Maker flagged down Manute Bol, a former National Basketball Association star and a Lost Boy himself, from behind the stage. With the help of Jill King, a member of Crossroads United Methodist Church, Maker managed to enter the VIP seating area and talk to Gayle King, a prominent friend of TV talk show host Oprah Winfrey's and a possible conduit to her show. That meeting occurred two chairs down from where comedian Chris Rock was sitting.
Later, Maker worked his way backstage and found Ezekiel Lol Gatkuoth, the official government representative of southern Sudan. Gatkuoth could be influential in improving infrastructure in the region, a main theme of the July conference.
Following the rally, Maker conducted several television interviews. "He's so good at grabbing people and talking to them," King said. "He's a man on a mission."
Dangerous journey
Maker's drive as a child was simply to survive. In 1987, he and thousands of other boys witnessed the slaughter of family members as Sudanese government forces attacked their southern Sudan villages during the country's second civil war, which began in 1983.
Maker lost his mother and two brothers. An estimated 2 million people were killed and between 3 million and 4 million displaced during the conflict between the Arab north, where the government is based, and the non-Arab south. The Lost Boys, who were between 5 and 9 years old at the time, fled by walking thousands of miles to refugee camps in Ethiopia.
Later, after the Ethiopian government fell in its own civil war, the boys returned to a camp in Sudan. They were driven out again when militias supported by the Sudanese government attacked. The boys finally made their way to Kenya. Over the course of their journeys, thousands died at the hands of troops, in the claws of wild animals or at the whim of nature - by drowning in rivers, for example. In 2001, the U.S. government settled about 3,700 Lost Boys in 38 cities across the country.
Now, Maker and his friends are working, going to college and bearing witness to continuing tragedies in Sudan. The latest humanitarian crisis is occurring in Darfur in western Sudan, where an estimated 300,000 have been killed by Janjaweed militias backed by the Sudanese government. Although the south established a peace agreement with the north in 2005, the situation is precarious. Advocates at the Washington rally called on the United States to apply more diplomatic and political muscle to end the conflict in Darfur.
Wanting to do more
The gathering touched the young men from Sudan. "What they're doing, it's not for me or the Sudanese people, it's for the whole world," said Maker, who attends Old Dominion University in Norfolk. "I feel support, and I feel joy.

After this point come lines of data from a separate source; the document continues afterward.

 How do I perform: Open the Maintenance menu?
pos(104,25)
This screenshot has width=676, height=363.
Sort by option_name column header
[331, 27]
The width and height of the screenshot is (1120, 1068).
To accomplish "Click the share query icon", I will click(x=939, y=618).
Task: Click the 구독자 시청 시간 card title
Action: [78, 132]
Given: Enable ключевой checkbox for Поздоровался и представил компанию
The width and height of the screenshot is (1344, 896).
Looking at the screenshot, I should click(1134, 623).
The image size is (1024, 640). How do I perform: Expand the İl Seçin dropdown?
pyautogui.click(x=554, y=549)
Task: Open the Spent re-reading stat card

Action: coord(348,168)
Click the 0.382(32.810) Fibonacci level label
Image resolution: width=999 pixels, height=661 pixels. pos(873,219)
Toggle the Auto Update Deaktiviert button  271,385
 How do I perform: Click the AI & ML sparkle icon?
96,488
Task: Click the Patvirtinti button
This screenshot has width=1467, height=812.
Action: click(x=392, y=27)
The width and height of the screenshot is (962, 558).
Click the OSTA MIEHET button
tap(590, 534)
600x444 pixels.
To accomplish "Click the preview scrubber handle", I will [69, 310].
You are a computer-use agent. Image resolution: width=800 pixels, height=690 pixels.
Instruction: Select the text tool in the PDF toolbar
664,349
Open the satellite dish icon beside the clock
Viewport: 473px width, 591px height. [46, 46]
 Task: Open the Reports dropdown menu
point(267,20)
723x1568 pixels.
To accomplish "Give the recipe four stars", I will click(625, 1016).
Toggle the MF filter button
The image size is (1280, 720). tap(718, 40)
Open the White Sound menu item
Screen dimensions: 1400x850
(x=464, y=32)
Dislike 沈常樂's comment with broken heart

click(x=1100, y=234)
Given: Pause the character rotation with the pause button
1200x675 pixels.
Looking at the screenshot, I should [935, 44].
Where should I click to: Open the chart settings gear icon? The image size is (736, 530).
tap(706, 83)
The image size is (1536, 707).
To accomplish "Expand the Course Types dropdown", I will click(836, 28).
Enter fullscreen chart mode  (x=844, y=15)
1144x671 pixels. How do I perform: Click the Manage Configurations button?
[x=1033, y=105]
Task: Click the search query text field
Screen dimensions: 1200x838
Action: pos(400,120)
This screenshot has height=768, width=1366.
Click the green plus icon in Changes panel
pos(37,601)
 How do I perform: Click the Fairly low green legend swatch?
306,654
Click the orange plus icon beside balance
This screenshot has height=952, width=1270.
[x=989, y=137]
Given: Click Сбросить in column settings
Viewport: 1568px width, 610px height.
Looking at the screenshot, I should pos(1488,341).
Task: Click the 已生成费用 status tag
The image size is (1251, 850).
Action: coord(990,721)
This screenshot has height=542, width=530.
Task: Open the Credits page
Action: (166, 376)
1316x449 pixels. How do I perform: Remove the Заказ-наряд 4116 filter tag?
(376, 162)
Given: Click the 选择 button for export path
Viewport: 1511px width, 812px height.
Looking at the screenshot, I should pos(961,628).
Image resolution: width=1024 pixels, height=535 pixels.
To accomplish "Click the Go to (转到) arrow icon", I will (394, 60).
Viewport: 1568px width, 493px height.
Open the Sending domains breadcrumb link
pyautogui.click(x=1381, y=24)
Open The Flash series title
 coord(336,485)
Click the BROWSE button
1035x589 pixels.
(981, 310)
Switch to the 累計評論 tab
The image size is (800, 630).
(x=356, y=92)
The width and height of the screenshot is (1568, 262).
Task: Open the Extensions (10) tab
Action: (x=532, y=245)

It gives me some courage. I want to do more."
For Abraham Deng, standing in front of the glistening U.S. Capitol was a sharp contrast to the nightmare he endured in Sudan. "What I see today is a dream to me," he said. "All of these people really care about Sudan. It makes me feel like I found a new home in the United States."
The Lost Boys who live in Virginia want to bring their fellow travelers together in July to help mend their country. For William Mayom, a biology major at Old Dominion who lost his father in the civil war, that means returning to Sudan after finishing medical school. He wants to help suffering children. "They die every year of simple diseases," he said.
The fact that the Lost Boys are experiencing economic, religious and political freedom in the United States gives them a model for rebuilding Sudan, according to Cathy Norman, the wife of Crossroads senior minister David Norman.
"It'll take this conference for people to see that systematic change in Sudan is going to come through leadership that has experienced freedom and democracy," said Norman, who established Crossroads' Sudan mission group after a trip to Africa in 2004. "That's how dictatorships and oppressive regimes will be upended."
*Schoeff is a freelance writer in the Washington D.C. area and is a staff writer at Workforce Management magazine.